Distributed ledgers will alter supply chain strategies for defense contracting, too. The U.S. Department of Defense’s well-founded concerns about untraced, unauthentic military hardware and software being opaquely sourced downstream from around the world could expose it to sabotage of mission critical weapon systems (e.g., installing malware on microchips) which includes the Joint Strike Fighter F-35. For instance, Turkey, NATO’s somewhat unreliable ally as of late, made the body of the JSF until the U.S. expelled them from the program last year in response to Ankara purchasing sophisticated air-defense missiles from Moscow. Having a friendly nation go rogue is one of the unintended consequences of having a multi-layered global supply chain.
Like the USDOD, intelligence agencies have given blockchain a much closer look since many of their agents, confidential informers and other assets around the world were outed (many were jailed or killed) by state actors who gained access to the Office of Personnel Management centralized files holding top-secret information about official and non-official employees in the U.S. State Department, CIA, FBI and National Security Agency (NSF). This was a major setback for our intelligence-gathering services vital to our national security. Distributed ledgers would have prevented or mitigated the damage done by this and other attacks on our nation’s security infrastructure.
Blockchain will greatly accelerate the use of IoT by capturing valuable amounts of data through billions of devices and connected networks of sensors worldwide. The challenge with many IoT systems today is that its centralized security architecture makes it vulnerable to a single point of failure. Blockchain, on the other hand, decentralizes decision making to a shared, consensus-based network. However, integrating physical objects with IoT and blockchain solutions will be a slow and deliberate process given the number of security protocols that need to be ironed out.

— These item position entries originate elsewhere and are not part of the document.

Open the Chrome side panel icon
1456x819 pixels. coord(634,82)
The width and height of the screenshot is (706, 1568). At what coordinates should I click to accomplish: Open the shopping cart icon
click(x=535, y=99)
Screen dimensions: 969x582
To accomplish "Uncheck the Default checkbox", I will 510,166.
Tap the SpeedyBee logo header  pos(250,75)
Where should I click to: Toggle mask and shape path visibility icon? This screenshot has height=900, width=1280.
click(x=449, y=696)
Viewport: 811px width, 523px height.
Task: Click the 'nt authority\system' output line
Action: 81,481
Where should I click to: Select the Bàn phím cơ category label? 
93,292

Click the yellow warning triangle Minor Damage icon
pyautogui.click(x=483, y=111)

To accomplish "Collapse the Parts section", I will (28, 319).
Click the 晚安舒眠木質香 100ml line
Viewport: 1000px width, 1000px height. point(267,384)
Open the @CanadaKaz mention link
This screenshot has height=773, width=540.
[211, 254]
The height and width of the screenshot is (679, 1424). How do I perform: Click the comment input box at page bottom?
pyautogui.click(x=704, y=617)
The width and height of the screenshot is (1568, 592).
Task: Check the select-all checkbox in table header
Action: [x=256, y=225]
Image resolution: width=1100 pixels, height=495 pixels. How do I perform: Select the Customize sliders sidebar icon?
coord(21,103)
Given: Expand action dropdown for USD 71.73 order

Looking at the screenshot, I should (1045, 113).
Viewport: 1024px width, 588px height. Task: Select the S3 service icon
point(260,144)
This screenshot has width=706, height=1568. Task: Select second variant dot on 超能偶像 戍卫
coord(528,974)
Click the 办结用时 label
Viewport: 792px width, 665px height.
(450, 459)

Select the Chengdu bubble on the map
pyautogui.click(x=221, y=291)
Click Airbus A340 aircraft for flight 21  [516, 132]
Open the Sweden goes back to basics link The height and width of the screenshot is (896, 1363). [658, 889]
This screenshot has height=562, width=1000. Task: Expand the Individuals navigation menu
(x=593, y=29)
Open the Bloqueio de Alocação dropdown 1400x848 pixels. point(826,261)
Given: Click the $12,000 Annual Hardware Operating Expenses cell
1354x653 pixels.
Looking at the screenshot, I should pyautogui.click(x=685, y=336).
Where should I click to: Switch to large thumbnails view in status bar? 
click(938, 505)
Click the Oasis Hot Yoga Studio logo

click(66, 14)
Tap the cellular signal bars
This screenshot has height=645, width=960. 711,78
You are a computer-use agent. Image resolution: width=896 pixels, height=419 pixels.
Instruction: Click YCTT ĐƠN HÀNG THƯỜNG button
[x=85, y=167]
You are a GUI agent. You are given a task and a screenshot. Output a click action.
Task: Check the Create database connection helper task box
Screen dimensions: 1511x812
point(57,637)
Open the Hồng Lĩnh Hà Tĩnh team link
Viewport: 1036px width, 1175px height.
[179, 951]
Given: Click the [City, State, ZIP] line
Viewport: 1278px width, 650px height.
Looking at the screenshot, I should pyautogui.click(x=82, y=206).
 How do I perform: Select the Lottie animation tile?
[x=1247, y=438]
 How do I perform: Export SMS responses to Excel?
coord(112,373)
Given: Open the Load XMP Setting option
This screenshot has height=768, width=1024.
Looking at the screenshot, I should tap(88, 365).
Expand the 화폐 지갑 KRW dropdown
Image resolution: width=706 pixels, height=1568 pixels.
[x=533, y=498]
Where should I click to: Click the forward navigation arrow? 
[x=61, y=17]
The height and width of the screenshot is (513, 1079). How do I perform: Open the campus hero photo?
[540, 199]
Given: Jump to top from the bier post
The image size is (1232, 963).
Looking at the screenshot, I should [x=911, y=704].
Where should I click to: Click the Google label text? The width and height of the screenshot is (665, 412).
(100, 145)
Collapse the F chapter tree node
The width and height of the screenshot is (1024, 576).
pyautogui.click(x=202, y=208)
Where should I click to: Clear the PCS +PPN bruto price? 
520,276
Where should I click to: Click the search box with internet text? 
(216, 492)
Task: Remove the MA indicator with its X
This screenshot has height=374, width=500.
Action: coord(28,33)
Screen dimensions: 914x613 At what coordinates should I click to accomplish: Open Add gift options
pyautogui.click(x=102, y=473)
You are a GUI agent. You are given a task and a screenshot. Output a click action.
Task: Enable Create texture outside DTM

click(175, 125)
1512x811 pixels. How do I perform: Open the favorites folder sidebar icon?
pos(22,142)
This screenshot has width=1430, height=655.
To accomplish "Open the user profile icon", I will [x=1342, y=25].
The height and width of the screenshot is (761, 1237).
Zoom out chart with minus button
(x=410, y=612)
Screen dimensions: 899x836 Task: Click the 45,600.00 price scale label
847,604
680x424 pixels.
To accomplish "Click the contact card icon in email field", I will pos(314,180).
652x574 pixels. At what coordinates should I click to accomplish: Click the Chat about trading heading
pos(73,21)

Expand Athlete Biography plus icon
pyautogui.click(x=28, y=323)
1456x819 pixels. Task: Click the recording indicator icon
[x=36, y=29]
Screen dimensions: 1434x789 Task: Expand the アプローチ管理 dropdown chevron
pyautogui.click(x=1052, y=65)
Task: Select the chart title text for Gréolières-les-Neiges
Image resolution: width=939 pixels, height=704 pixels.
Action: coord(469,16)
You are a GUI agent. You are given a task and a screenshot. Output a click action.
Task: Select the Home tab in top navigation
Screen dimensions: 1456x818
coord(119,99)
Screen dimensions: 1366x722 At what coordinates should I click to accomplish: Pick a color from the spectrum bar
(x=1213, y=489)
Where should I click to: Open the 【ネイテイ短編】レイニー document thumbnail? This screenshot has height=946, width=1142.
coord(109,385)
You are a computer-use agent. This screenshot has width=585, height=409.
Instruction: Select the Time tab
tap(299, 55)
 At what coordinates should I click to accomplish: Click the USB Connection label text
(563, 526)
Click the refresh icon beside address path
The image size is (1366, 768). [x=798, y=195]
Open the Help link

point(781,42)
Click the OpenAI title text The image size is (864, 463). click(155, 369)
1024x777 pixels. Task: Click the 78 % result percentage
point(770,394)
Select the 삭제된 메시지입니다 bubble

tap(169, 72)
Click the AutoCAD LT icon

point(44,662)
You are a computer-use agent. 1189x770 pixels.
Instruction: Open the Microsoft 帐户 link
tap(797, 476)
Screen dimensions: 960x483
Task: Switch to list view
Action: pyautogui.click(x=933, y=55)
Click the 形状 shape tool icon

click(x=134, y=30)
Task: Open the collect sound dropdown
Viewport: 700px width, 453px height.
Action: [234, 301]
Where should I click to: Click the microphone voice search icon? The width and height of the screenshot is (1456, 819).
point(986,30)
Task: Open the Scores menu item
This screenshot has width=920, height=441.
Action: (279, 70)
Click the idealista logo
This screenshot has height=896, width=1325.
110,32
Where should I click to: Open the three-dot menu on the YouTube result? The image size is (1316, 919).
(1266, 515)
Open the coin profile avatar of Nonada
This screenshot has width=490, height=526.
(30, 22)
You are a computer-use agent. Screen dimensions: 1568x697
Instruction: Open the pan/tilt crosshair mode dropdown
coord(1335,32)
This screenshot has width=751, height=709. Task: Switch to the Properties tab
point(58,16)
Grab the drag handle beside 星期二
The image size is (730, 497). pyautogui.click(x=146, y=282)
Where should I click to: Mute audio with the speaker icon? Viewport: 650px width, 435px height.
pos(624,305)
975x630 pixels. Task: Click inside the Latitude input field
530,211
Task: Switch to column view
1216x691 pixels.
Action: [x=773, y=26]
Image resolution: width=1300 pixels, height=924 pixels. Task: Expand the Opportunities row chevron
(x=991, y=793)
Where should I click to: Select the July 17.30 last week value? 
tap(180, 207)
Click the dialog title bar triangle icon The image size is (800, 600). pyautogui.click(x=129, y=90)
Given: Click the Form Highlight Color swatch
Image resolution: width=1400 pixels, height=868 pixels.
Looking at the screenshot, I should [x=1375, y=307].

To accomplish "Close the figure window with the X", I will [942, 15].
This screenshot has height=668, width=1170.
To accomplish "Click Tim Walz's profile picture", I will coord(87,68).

With any innovative solution, seemingly insurmountable obstacles may initially stand in the way of their development, adoption and widescale implementation. Blockchain is no different despite all its openness, transparency and building of trust among entities that would otherwise have no confidence in collaborating with one another without a neutral third-party or central authority oversight. Institutional resistance to change, lack of agreed-upon global standards, scalability (requiring brute-force computational power to handle thousands of transactions at once) and the omnipresent threat of cyber intrusions are just some of the concerns voiced by blockchain critics. And, of course, there is the question of governance. Shifting control of information (and its inherent power) away from the incumbents (i.e., big tech, government authorities and status-quo bureaucrats) to non-hierarchical, peer-to-peer networks may make them cringe a bit. But if economic history is any guide, disruptive technologies like blockchain will inevitably continue their march forward once their significant benefits are fully realized by potential users around the world.